▶

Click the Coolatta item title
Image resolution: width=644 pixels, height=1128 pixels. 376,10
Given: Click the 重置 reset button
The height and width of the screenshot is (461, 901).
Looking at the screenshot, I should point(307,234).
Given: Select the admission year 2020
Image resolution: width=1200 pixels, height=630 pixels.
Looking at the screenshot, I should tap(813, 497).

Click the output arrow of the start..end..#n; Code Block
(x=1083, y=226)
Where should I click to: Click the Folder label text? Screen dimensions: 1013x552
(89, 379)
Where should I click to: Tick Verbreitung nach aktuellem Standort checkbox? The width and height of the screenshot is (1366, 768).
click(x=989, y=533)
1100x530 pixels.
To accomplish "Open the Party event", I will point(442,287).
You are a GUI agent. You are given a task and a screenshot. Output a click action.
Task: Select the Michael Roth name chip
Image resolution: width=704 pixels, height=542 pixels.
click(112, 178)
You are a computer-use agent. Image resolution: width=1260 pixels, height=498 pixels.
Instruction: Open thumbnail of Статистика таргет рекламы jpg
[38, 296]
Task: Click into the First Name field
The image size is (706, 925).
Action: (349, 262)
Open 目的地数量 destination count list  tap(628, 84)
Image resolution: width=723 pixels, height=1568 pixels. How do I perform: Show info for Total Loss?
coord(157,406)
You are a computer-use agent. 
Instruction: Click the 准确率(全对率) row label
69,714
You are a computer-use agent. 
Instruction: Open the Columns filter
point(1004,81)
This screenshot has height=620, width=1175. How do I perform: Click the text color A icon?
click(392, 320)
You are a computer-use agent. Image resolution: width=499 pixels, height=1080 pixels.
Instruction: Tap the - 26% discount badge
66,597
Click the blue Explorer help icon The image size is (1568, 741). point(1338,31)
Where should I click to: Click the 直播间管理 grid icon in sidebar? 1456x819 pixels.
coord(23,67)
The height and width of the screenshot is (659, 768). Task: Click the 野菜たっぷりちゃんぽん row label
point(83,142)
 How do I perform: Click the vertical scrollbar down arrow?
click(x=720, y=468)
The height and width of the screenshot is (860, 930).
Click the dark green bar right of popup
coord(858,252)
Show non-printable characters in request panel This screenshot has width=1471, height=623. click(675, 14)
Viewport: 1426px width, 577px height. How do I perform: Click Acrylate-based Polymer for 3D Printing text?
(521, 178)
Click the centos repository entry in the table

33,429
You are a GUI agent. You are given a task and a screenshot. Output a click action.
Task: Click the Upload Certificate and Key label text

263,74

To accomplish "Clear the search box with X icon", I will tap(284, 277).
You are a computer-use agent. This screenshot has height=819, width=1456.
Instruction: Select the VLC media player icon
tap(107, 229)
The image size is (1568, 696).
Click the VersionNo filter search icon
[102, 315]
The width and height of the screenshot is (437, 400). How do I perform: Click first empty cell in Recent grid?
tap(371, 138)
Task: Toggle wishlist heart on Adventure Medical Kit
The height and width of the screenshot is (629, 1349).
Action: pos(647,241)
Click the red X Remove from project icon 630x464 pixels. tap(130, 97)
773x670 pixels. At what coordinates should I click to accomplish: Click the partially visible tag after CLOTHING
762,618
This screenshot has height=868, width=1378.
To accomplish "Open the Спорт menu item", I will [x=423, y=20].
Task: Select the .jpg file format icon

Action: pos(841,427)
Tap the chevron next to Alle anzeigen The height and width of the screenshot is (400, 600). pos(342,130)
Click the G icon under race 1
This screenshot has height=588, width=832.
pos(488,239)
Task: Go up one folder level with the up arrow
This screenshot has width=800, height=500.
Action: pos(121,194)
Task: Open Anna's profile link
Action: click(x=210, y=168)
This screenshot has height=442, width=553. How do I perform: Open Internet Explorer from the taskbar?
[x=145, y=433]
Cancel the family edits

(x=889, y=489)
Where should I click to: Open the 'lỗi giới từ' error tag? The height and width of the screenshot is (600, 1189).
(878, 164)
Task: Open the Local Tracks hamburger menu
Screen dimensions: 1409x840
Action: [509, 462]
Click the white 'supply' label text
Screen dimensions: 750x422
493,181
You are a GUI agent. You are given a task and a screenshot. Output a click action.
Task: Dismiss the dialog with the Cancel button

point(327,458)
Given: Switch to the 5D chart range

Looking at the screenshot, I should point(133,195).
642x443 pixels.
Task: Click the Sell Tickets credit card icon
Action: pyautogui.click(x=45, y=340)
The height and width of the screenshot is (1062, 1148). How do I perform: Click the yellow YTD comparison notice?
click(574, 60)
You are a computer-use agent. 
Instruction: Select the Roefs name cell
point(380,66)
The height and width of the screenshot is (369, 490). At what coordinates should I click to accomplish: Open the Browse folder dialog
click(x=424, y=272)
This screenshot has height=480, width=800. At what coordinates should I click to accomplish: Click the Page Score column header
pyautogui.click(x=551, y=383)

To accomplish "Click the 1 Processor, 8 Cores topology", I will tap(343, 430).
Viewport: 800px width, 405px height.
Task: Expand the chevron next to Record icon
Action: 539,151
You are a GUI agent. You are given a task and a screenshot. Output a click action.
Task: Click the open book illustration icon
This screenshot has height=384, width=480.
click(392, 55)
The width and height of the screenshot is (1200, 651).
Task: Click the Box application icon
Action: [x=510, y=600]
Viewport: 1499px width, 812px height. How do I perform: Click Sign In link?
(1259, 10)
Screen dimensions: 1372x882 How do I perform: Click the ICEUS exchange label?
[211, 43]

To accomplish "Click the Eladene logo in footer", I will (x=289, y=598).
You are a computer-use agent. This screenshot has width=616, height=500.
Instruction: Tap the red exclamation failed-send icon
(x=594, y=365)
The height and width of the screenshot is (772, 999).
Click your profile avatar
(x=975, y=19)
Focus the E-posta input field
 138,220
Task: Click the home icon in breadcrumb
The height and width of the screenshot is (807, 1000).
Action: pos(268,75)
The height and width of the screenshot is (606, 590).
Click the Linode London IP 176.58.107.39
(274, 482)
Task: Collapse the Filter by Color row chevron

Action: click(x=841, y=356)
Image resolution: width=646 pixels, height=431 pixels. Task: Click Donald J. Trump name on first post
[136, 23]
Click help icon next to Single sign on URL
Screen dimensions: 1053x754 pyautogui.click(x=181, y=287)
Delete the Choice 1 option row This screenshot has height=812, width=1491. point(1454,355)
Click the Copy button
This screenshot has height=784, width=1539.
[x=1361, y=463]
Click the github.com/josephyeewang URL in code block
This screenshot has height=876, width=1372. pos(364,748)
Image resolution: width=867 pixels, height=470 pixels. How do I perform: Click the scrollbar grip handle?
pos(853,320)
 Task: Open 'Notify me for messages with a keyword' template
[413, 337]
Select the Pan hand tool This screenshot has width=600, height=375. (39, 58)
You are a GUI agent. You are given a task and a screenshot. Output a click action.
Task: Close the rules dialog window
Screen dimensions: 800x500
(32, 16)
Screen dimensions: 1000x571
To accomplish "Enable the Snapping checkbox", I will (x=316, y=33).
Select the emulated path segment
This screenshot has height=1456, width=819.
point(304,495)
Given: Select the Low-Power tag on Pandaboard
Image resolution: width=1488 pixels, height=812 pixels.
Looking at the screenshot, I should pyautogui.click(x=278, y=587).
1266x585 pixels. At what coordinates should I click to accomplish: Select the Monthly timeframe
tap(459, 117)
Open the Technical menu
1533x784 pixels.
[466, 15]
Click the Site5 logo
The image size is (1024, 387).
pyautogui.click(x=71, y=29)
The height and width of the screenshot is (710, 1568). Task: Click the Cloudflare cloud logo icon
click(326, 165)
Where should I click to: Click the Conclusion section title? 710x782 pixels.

◀

From the first record to the last, print each one exactly.

Answer space.
Click the Coolatta item title
Image resolution: width=644 pixels, height=1128 pixels. 376,10
Given: Click the 重置 reset button
The height and width of the screenshot is (461, 901).
Looking at the screenshot, I should point(307,234).
Given: Select the admission year 2020
Image resolution: width=1200 pixels, height=630 pixels.
Looking at the screenshot, I should tap(813, 497).

Click the output arrow of the start..end..#n; Code Block
(x=1083, y=226)
Where should I click to: Click the Folder label text? Screen dimensions: 1013x552
(89, 379)
Where should I click to: Tick Verbreitung nach aktuellem Standort checkbox? The width and height of the screenshot is (1366, 768).
click(x=989, y=533)
1100x530 pixels.
To accomplish "Open the Party event", I will point(442,287).
You are a GUI agent. You are given a task and a screenshot. Output a click action.
Task: Select the Michael Roth name chip
Image resolution: width=704 pixels, height=542 pixels.
click(112, 178)
You are a computer-use agent. Image resolution: width=1260 pixels, height=498 pixels.
Instruction: Open thumbnail of Статистика таргет рекламы jpg
[38, 296]
Task: Click into the First Name field
The image size is (706, 925).
Action: (349, 262)
Open 目的地数量 destination count list  tap(628, 84)
Image resolution: width=723 pixels, height=1568 pixels. How do I perform: Show info for Total Loss?
coord(157,406)
You are a computer-use agent. 
Instruction: Click the 准确率(全对率) row label
69,714
You are a computer-use agent. 
Instruction: Open the Columns filter
point(1004,81)
This screenshot has height=620, width=1175. How do I perform: Click the text color A icon?
click(392, 320)
You are a computer-use agent. Image resolution: width=499 pixels, height=1080 pixels.
Instruction: Tap the - 26% discount badge
66,597
Click the blue Explorer help icon The image size is (1568, 741). point(1338,31)
Where should I click to: Click the 直播间管理 grid icon in sidebar? 1456x819 pixels.
coord(23,67)
The height and width of the screenshot is (659, 768). Task: Click the 野菜たっぷりちゃんぽん row label
point(83,142)
 How do I perform: Click the vertical scrollbar down arrow?
click(x=720, y=468)
The height and width of the screenshot is (860, 930).
Click the dark green bar right of popup
coord(858,252)
Show non-printable characters in request panel This screenshot has width=1471, height=623. click(675, 14)
Viewport: 1426px width, 577px height. How do I perform: Click Acrylate-based Polymer for 3D Printing text?
(521, 178)
Click the centos repository entry in the table

33,429
You are a GUI agent. You are given a task and a screenshot. Output a click action.
Task: Click the Upload Certificate and Key label text

263,74

To accomplish "Clear the search box with X icon", I will tap(284, 277).
You are a computer-use agent. This screenshot has height=819, width=1456.
Instruction: Select the VLC media player icon
tap(107, 229)
The image size is (1568, 696).
Click the VersionNo filter search icon
[102, 315]
The width and height of the screenshot is (437, 400). How do I perform: Click first empty cell in Recent grid?
tap(371, 138)
Task: Toggle wishlist heart on Adventure Medical Kit
The height and width of the screenshot is (629, 1349).
Action: pos(647,241)
Click the red X Remove from project icon 630x464 pixels. tap(130, 97)
773x670 pixels. At what coordinates should I click to accomplish: Click the partially visible tag after CLOTHING
762,618
This screenshot has height=868, width=1378.
To accomplish "Open the Спорт menu item", I will [x=423, y=20].
Task: Select the .jpg file format icon

Action: pos(841,427)
Tap the chevron next to Alle anzeigen The height and width of the screenshot is (400, 600). pos(342,130)
Click the G icon under race 1
This screenshot has height=588, width=832.
pos(488,239)
Task: Go up one folder level with the up arrow
This screenshot has width=800, height=500.
Action: pos(121,194)
Task: Open Anna's profile link
Action: click(x=210, y=168)
This screenshot has height=442, width=553. How do I perform: Open Internet Explorer from the taskbar?
[x=145, y=433]
Cancel the family edits

(x=889, y=489)
Where should I click to: Open the 'lỗi giới từ' error tag? The height and width of the screenshot is (600, 1189).
(878, 164)
Task: Open the Local Tracks hamburger menu
Screen dimensions: 1409x840
Action: [509, 462]
Click the white 'supply' label text
Screen dimensions: 750x422
493,181
You are a GUI agent. You are given a task and a screenshot. Output a click action.
Task: Dismiss the dialog with the Cancel button

point(327,458)
Given: Switch to the 5D chart range

Looking at the screenshot, I should point(133,195).
642x443 pixels.
Task: Click the Sell Tickets credit card icon
Action: pyautogui.click(x=45, y=340)
The height and width of the screenshot is (1062, 1148). How do I perform: Click the yellow YTD comparison notice?
click(574, 60)
You are a computer-use agent. 
Instruction: Select the Roefs name cell
point(380,66)
The height and width of the screenshot is (369, 490). At what coordinates should I click to accomplish: Open the Browse folder dialog
click(x=424, y=272)
This screenshot has height=480, width=800. At what coordinates should I click to accomplish: Click the Page Score column header
pyautogui.click(x=551, y=383)

To accomplish "Click the 1 Processor, 8 Cores topology", I will tap(343, 430).
Viewport: 800px width, 405px height.
Task: Expand the chevron next to Record icon
Action: 539,151
You are a GUI agent. You are given a task and a screenshot. Output a click action.
Task: Click the open book illustration icon
This screenshot has height=384, width=480.
click(392, 55)
The width and height of the screenshot is (1200, 651).
Task: Click the Box application icon
Action: [x=510, y=600]
Viewport: 1499px width, 812px height. How do I perform: Click Sign In link?
(1259, 10)
Screen dimensions: 1372x882 How do I perform: Click the ICEUS exchange label?
[211, 43]

To accomplish "Click the Eladene logo in footer", I will (x=289, y=598).
You are a computer-use agent. This screenshot has width=616, height=500.
Instruction: Tap the red exclamation failed-send icon
(x=594, y=365)
The height and width of the screenshot is (772, 999).
Click your profile avatar
(x=975, y=19)
Focus the E-posta input field
 138,220
Task: Click the home icon in breadcrumb
The height and width of the screenshot is (807, 1000).
Action: pos(268,75)
The height and width of the screenshot is (606, 590).
Click the Linode London IP 176.58.107.39
(274, 482)
Task: Collapse the Filter by Color row chevron

Action: click(x=841, y=356)
Image resolution: width=646 pixels, height=431 pixels. Task: Click Donald J. Trump name on first post
[136, 23]
Click help icon next to Single sign on URL
Screen dimensions: 1053x754 pyautogui.click(x=181, y=287)
Delete the Choice 1 option row This screenshot has height=812, width=1491. point(1454,355)
Click the Copy button
This screenshot has height=784, width=1539.
[x=1361, y=463]
Click the github.com/josephyeewang URL in code block
This screenshot has height=876, width=1372. pos(364,748)
Image resolution: width=867 pixels, height=470 pixels. How do I perform: Click the scrollbar grip handle?
pos(853,320)
 Task: Open 'Notify me for messages with a keyword' template
[413, 337]
Select the Pan hand tool This screenshot has width=600, height=375. (39, 58)
You are a GUI agent. You are given a task and a screenshot. Output a click action.
Task: Close the rules dialog window
Screen dimensions: 800x500
(32, 16)
Screen dimensions: 1000x571
To accomplish "Enable the Snapping checkbox", I will (x=316, y=33).
Select the emulated path segment
This screenshot has height=1456, width=819.
point(304,495)
Given: Select the Low-Power tag on Pandaboard
Image resolution: width=1488 pixels, height=812 pixels.
Looking at the screenshot, I should pyautogui.click(x=278, y=587).
1266x585 pixels. At what coordinates should I click to accomplish: Select the Monthly timeframe
tap(459, 117)
Open the Technical menu
1533x784 pixels.
[466, 15]
Click the Site5 logo
The image size is (1024, 387).
pyautogui.click(x=71, y=29)
The height and width of the screenshot is (710, 1568). Task: Click the Cloudflare cloud logo icon
click(326, 165)
Where should I click to: Click the Conclusion section title? 710x782 pixels.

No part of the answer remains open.